==== RECORDS TO USE
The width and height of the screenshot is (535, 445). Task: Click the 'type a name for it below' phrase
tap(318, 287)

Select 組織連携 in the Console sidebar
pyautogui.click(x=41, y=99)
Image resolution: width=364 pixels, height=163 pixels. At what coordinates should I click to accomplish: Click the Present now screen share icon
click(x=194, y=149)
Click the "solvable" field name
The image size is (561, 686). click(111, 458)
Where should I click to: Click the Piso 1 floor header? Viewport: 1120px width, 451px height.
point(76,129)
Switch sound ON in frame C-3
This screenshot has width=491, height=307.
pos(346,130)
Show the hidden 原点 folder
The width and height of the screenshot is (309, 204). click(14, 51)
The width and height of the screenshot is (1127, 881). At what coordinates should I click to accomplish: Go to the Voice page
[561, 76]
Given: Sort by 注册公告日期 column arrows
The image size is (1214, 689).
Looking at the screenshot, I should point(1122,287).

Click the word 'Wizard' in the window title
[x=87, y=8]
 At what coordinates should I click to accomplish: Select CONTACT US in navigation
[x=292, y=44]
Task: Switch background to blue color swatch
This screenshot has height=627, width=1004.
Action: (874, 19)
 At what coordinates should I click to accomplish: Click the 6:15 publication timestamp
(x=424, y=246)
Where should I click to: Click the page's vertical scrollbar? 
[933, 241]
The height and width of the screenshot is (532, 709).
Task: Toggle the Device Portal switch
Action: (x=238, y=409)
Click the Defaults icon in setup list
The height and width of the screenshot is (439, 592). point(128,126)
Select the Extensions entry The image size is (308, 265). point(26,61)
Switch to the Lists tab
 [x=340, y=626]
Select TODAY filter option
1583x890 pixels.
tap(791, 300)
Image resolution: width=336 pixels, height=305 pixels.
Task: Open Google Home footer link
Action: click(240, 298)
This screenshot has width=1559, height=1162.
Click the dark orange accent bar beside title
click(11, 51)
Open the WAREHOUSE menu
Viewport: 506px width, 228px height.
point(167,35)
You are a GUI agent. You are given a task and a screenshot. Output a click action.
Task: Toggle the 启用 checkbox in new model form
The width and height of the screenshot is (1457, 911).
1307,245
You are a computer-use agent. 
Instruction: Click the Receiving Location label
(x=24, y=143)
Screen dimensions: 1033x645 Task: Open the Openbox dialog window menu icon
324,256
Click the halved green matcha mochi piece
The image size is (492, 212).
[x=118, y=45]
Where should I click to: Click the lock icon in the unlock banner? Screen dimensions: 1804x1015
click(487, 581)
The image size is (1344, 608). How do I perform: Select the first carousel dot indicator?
========
• WHAT TO DO: Both ends count here. Reproduce exactly the lines from the one containing "Instruction: Click the" through the end of the listing.

• ANSWER SPACE:
Instruction: Click the Receiving Location label
(x=24, y=143)
Screen dimensions: 1033x645 Task: Open the Openbox dialog window menu icon
324,256
Click the halved green matcha mochi piece
The image size is (492, 212).
[x=118, y=45]
Where should I click to: Click the lock icon in the unlock banner? Screen dimensions: 1804x1015
click(487, 581)
The image size is (1344, 608). How do I perform: Select the first carousel dot indicator?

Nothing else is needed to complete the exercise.